Literary circles were abuzz after three previously unpublished short stories by American author J.D. Salinger showed up on the Internet this week.
The reported works by the reclusive writer of “The Catcher in the Rye” appeared numerous places online, including upload sites Imgur and MediaFire. They were previously only available for academic study.
The 41-page album is simply called “Three Stories.” It contains these offerings: “The Ocean Full of Bowling Balls,” “Birthday Boy” and “Paula.”
So, could this be legit? Los Angeles Times book critic David L. Ulin says yes.
“I’ve never read “The Ocean Full of Bowling Balls”: It’s part of a collection of Salinger material at the Princeton University library and available only to scholars who are supervised as they read,” he said in the online edition of the paper. “I have read the other two stories, however, at the University of Texas’ Ransom Center, and the versions of them in ‘Three Stories’ are the real deal.”
Another affirmation comes from Salinger scholar Kenneth Slawenski, author of “J.D. Salinger: A Life,” who talked with BuzzFeed.

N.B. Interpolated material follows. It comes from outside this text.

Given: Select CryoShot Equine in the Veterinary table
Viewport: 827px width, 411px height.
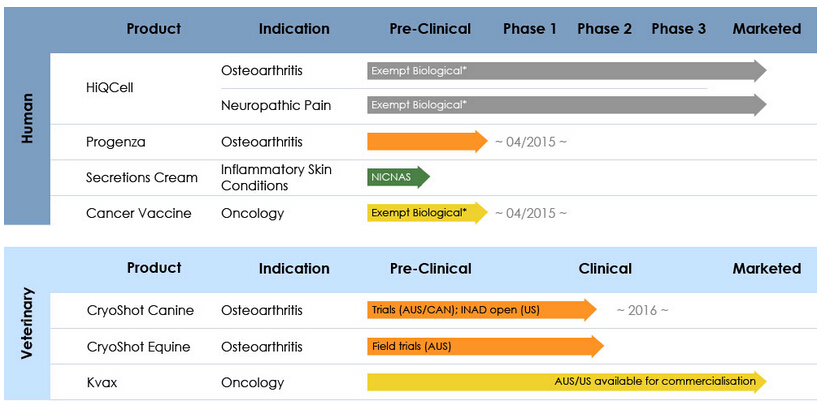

“While I do quibble with the ethics (or lack of ethics) in posting the Salinger stories, they look to be true transcripts of the originals and match my own copies,” Slawenski told BuzzFeed in an e-mail.
Princeton had it’s own theories on how the stories could have made it to the public.
“The story is probably an unauthorized version transcribed longhand in our reading room,” said Martin Mbugua, a Princeton spokesman. “It’s also possible that it came from photocopies of the typescript probably made before the mid-1980s when we decided that we would no longer allow photo-duplication for any work by Salinger.”
But several reports point to a September auction on eBay of “Three Stories UNPUBLISHED JD Salinger (catcher in the rye) First Edition” which went for about $110, as the source of the online material. The pages were scanned and uploaded, the reports suggest.
A photo included with the listing says it was first printed in London in 1999 and identifies it as copy number six out of 25 numbered copies.
Ironically, the page also says: “The three stories in this book remain unpublished and locked by J. D. Salinger for publishing.”
Salinger was known to fiercely guard his writings and only allowed a relatively small number to be published before his death in 2010 at age 91.